**EXERCISE DESCRIPTION**
Exactly the lines starting at the line containing "Returns (238, 1618)" and ending at the line containing "[Advertisement] (132, 472)" are to be written out from the listing below, both included.

═══

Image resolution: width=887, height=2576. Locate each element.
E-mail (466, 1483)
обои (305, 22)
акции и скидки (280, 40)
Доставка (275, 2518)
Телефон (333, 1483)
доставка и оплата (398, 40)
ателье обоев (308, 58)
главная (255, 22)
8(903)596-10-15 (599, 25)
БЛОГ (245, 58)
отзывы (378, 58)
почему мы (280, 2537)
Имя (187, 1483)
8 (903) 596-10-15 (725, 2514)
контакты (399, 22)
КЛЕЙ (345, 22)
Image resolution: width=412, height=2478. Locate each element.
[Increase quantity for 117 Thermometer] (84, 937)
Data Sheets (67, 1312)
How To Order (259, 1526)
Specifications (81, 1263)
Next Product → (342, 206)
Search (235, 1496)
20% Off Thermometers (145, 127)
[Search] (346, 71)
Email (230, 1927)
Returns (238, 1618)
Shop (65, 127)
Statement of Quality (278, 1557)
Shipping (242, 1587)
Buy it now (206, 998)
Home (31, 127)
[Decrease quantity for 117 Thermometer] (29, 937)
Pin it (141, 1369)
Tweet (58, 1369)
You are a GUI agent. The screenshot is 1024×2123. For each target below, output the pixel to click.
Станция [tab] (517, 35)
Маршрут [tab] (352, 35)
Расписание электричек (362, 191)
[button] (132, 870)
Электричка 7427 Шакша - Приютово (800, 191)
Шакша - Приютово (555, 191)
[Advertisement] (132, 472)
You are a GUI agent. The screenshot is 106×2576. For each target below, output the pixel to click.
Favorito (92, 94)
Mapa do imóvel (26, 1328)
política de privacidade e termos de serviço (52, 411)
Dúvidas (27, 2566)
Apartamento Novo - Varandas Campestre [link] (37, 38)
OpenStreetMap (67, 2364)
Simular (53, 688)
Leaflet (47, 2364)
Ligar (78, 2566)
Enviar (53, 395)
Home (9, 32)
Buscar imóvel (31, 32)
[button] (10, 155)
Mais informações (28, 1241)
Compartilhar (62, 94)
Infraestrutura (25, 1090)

═══

**REPLY**
Returns (238, 1618)
Shop (65, 127)
Statement of Quality (278, 1557)
Shipping (242, 1587)
Buy it now (206, 998)
Home (31, 127)
[Decrease quantity for 117 Thermometer] (29, 937)
Pin it (141, 1369)
Tweet (58, 1369)
You are a GUI agent. The screenshot is 1024×2123. For each target below, output the pixel to click.
Станция [tab] (517, 35)
Маршрут [tab] (352, 35)
Расписание электричек (362, 191)
[button] (132, 870)
Электричка 7427 Шакша - Приютово (800, 191)
Шакша - Приютово (555, 191)
[Advertisement] (132, 472)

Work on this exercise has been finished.